Ночью полновластным хозяином территории детского сада, огороженной высоченным кирпичным забором, вдоль которого росли непроходимые заросли сирени и жасмина, был Мухтар.
Случалось, когда в душные летние ночи двери в помещениях отворялись настежь, Мухтар прокрадывался в спальные комнаты, где старательно вылизывал спящие детские мордочки. Наверное, своим собачьим умом он считал себя вожаком этой стаи, а детвору – щенками, которые нуждаются в его ласке и опёке. Он не понимал, почему проснувшиеся от его ласк дети, перепугано орут, а заспанная нянечка гонит его веником на улицу.

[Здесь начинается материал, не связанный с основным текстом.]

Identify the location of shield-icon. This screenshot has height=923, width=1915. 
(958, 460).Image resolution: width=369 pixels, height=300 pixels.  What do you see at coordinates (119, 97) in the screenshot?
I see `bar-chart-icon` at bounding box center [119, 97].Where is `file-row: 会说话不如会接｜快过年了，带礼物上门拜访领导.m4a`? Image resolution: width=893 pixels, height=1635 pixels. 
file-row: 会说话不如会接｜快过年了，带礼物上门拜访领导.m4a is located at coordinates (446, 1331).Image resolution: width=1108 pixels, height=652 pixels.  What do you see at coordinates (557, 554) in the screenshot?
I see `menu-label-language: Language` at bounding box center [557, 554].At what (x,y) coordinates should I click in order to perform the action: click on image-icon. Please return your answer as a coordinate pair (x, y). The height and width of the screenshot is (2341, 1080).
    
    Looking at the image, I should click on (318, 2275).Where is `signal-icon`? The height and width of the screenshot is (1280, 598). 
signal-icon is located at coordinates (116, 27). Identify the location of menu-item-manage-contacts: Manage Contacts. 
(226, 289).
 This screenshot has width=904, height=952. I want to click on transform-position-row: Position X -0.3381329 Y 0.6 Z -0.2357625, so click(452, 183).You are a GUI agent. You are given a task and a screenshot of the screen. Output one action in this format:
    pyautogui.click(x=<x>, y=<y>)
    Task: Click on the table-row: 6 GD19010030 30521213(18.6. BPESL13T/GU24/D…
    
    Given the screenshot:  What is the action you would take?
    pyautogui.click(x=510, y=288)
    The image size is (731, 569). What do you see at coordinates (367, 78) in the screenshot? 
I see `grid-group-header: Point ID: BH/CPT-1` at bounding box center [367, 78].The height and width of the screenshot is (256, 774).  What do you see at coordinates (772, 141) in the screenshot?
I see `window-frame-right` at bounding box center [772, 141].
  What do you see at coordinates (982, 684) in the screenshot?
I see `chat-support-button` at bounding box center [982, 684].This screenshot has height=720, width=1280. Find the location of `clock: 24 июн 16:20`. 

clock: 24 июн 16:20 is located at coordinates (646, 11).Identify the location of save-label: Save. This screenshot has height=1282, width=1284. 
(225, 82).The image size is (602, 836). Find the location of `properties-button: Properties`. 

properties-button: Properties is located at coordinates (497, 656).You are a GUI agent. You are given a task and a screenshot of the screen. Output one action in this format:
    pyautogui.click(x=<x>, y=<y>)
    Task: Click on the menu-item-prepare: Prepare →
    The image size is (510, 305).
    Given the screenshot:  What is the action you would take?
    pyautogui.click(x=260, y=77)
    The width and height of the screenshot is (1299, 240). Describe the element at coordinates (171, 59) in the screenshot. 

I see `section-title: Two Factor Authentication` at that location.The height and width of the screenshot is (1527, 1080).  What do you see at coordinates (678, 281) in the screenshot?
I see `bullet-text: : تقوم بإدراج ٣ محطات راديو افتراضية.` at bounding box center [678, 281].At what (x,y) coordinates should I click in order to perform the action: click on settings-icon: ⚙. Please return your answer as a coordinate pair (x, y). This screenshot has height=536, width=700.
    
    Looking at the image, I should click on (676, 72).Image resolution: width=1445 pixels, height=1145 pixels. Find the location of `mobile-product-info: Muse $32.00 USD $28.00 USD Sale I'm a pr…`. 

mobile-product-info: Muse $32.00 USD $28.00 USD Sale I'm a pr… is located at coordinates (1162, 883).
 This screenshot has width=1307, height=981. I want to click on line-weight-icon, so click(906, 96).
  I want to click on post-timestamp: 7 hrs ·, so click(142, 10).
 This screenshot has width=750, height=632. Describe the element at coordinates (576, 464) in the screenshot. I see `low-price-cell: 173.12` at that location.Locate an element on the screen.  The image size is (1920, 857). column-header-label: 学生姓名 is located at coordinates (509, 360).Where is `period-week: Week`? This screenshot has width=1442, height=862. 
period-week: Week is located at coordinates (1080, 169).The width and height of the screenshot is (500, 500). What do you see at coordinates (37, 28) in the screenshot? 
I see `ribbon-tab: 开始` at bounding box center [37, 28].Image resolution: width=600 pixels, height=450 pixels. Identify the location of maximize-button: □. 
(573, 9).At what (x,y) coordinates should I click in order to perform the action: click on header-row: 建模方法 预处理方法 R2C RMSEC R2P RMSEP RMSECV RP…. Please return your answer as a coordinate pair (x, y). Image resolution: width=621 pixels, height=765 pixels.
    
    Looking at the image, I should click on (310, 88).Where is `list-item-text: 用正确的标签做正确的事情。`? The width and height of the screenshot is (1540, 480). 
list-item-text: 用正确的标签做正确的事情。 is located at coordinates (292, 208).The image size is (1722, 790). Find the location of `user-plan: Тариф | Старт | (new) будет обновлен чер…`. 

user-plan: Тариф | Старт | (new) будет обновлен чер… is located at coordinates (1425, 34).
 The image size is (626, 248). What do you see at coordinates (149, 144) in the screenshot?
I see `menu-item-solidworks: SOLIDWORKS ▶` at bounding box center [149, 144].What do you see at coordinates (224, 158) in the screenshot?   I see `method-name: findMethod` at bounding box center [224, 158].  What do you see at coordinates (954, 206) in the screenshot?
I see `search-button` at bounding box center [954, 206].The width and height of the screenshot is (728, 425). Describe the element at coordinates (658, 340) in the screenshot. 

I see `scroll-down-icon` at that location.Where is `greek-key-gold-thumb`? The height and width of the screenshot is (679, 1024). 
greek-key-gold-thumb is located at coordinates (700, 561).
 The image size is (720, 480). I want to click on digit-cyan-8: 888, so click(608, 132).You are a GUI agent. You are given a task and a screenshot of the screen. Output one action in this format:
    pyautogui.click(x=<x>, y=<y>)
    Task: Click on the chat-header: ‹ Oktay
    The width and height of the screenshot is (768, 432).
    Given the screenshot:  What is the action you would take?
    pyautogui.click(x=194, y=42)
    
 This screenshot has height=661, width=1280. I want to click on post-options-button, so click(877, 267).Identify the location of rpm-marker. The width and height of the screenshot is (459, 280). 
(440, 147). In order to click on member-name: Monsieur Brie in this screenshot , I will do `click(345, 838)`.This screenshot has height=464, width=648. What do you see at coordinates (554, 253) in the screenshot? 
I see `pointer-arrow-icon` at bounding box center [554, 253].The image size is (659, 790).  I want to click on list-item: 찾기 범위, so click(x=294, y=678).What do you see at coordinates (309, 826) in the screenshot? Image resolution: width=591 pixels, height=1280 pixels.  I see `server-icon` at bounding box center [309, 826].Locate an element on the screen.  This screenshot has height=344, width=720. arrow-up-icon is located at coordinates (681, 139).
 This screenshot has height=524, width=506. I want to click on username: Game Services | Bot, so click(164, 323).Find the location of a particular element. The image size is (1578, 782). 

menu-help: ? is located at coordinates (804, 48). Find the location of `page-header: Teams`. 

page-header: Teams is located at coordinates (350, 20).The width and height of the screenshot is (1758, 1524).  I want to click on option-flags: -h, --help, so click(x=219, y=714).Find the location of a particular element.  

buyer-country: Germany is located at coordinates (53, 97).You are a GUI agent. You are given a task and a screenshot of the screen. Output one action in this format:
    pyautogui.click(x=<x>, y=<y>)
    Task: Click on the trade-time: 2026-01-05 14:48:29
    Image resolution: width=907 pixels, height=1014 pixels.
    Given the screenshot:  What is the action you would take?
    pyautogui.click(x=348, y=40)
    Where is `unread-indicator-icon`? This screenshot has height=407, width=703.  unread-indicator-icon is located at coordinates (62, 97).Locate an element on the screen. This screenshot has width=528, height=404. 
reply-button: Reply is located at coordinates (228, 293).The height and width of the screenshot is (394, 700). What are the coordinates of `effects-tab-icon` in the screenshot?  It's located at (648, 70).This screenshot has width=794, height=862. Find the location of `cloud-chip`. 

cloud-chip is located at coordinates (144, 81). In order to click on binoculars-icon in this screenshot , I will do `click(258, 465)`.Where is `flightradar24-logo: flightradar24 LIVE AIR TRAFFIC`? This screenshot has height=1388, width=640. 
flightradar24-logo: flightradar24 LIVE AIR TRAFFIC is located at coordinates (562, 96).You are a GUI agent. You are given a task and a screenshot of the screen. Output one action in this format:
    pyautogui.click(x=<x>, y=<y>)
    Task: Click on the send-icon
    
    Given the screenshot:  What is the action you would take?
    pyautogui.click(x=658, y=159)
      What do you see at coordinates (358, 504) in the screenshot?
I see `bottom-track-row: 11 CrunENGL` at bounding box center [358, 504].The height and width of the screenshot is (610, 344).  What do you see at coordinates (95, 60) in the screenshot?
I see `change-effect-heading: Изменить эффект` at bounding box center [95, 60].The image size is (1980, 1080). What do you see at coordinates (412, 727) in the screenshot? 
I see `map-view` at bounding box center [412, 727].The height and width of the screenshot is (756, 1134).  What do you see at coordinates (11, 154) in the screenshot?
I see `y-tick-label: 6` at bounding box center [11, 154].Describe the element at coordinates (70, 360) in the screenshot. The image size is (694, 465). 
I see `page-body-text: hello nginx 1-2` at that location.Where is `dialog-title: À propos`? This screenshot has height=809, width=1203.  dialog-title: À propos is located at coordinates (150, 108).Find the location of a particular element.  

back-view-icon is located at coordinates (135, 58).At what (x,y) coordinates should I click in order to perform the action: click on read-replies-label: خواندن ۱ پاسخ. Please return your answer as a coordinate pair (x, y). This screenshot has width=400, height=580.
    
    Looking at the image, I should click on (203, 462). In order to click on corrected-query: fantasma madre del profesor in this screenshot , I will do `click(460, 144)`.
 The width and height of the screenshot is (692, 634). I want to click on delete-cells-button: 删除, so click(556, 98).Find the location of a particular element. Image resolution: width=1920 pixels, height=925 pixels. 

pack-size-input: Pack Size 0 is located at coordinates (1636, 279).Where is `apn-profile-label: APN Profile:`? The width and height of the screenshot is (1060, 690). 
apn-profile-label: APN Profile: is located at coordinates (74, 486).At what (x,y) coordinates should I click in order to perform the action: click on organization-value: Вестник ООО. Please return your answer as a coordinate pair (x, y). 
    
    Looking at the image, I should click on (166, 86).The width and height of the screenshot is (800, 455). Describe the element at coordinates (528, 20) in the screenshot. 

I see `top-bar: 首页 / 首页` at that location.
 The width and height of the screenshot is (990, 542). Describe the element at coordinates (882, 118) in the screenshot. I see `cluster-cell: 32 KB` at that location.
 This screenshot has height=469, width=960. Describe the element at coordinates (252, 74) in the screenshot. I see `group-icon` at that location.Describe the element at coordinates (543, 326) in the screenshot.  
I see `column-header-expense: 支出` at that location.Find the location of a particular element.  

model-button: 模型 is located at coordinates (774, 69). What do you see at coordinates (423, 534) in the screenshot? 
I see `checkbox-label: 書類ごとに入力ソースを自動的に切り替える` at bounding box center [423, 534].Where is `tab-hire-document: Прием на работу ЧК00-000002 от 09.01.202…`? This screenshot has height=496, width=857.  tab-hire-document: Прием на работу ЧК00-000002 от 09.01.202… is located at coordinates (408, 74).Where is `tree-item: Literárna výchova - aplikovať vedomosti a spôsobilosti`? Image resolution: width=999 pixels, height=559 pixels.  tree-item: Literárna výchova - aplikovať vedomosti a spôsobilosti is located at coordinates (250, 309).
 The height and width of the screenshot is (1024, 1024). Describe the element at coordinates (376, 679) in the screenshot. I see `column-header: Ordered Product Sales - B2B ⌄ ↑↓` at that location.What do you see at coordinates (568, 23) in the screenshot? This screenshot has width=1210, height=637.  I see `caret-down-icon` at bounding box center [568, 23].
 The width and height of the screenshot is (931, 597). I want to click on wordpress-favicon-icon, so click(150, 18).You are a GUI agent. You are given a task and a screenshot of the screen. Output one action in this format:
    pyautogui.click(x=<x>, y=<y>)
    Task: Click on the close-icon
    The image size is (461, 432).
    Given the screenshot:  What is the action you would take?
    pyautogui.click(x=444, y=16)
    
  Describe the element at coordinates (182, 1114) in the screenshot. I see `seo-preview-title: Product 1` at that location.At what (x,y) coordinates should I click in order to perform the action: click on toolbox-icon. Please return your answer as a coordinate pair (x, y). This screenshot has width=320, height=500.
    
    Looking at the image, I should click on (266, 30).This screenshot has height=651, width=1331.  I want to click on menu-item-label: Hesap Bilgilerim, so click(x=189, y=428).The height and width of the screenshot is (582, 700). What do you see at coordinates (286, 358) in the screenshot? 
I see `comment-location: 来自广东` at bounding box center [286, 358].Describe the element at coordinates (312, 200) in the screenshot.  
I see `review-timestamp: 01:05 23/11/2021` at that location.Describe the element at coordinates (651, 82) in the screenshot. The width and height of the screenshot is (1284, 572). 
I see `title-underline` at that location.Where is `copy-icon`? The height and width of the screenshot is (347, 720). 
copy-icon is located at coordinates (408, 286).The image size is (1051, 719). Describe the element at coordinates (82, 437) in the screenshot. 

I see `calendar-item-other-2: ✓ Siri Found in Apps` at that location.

А как им не плакать, если в спальне висела огромная, не совсем качественная, выполненная в темных тонах, репродукция картины из сказки, на которой страшный серый волк, через страшный дремучий лес нес на своей спине бедных дядьку с тёткой. Детские умы додумывали, будто нес он их в свое логово, чтобы съесть. Такое продолжение сюжета им поведала одна «добродушная» нянечка.
Ложась спать, дети с головой кутались в одеяла, чтобы не видеть этой «картины ужасов». А тут, вот он – кошмар детских снов – ночью, в темной комнате у самого лица горячая «волчья» пасть!
* * *
Время шло! И не успевал дед Никифор в самой большой комнате детского сада установить ёлку, еще казалось, совсем недавно закончились последние конфеты и мандарины из серых бумажных пакетиков с новогодними подарками, а дети уже разучивали песни ко дню рождения Ленина, к майским праздникам. Вот уже и песни о школе начали разучивать. Мальчуган рос. Вместе со всеми пел, плясал, читал стихи на утренниках.
Когда ему было чуть больше двух лет, вся забота о его воспитании легла на плечи бабушки.
Случилось так, что его мама вышла замуж.